The statue’s prominent position at the Sanctuary of the Great Gods, where she was discovered, played an important role in creating the uplifting qualities of the sacred space. At Museo, this historical significance is represented by a bronze map embedded in the lobby’s terrazzo floor that depicts Nike’s positioning in relationship to the Amphitheater and Stoa. The floor map of the Sanctuary of the Great Gods provides clues that explain the statue’s original setting within the contextual setting of the Sanctuary.

## Data records

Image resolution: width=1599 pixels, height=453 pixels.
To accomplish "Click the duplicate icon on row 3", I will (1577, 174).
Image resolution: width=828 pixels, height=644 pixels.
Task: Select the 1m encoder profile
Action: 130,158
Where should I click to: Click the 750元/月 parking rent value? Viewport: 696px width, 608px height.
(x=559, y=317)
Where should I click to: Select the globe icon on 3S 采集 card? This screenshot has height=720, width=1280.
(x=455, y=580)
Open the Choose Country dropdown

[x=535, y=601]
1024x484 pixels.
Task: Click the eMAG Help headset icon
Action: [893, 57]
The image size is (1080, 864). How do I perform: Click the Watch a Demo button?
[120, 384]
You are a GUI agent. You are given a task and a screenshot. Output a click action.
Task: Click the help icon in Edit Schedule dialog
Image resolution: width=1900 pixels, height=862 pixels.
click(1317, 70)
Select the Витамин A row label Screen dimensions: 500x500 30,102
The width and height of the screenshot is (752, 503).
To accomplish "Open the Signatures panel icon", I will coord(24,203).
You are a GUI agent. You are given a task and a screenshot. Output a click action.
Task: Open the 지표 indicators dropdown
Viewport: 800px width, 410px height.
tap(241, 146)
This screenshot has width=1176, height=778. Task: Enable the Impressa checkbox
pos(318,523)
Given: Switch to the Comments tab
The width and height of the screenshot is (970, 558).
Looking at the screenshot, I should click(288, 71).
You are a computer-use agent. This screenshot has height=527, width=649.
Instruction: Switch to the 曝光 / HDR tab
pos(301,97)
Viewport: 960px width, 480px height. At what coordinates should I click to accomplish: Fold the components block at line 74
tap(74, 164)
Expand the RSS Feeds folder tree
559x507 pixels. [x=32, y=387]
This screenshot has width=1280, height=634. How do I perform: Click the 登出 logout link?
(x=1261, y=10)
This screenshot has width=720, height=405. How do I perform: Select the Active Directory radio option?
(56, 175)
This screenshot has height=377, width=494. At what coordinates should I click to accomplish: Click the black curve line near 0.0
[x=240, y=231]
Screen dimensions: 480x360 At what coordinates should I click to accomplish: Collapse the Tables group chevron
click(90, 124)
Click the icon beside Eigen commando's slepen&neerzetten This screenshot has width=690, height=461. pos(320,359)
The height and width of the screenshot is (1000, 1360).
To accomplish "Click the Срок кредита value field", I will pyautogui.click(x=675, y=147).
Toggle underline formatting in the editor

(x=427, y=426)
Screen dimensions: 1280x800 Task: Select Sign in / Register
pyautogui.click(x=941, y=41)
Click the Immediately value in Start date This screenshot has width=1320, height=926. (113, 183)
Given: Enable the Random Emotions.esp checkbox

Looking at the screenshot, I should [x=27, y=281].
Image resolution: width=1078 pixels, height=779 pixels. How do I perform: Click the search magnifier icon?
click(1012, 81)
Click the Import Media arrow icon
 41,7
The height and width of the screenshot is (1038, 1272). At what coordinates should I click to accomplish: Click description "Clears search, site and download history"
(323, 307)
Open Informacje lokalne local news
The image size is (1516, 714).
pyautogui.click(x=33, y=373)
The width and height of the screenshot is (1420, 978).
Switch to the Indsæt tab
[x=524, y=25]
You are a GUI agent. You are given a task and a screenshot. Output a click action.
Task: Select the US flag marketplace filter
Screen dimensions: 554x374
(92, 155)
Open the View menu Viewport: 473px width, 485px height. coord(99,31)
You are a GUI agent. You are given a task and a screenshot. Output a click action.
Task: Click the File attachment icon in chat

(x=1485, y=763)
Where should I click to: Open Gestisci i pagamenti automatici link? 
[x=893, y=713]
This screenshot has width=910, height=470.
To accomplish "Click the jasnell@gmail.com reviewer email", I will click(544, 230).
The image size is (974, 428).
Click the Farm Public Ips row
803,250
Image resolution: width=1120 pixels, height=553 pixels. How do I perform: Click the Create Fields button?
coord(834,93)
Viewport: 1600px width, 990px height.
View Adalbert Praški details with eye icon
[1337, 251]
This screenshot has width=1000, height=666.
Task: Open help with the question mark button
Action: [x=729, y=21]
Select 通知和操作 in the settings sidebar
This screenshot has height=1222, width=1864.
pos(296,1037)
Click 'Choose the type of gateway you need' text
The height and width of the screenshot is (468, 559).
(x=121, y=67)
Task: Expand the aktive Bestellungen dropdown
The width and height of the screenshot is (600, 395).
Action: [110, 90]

## Tasks and exercises
[1] From the Nike statue text, quote the part that opens with the words containing "The statue’s prominent" and closes with "of the Sanctuary.".
[2] In the Nike statue text, what at Museo shows Nike's position relative to the Amphitheater and Stoa?

## Responses
[1]
The statue’s prominent position at the Sanctuary of the Great Gods, where she was discovered, played an important role in creating the uplifting qualities of the sacred space. At Museo, this historical significance is represented by a bronze map embedded in the lobby’s terrazzo floor that depicts Nike’s positioning in relationship to the Amphitheater and Stoa. The floor map of the Sanctuary of the Great Gods provides clues that explain the statue’s original setting within the contextual setting of the Sanctuary.

[2] A bronze map embedded in the lobby's terrazzo floor.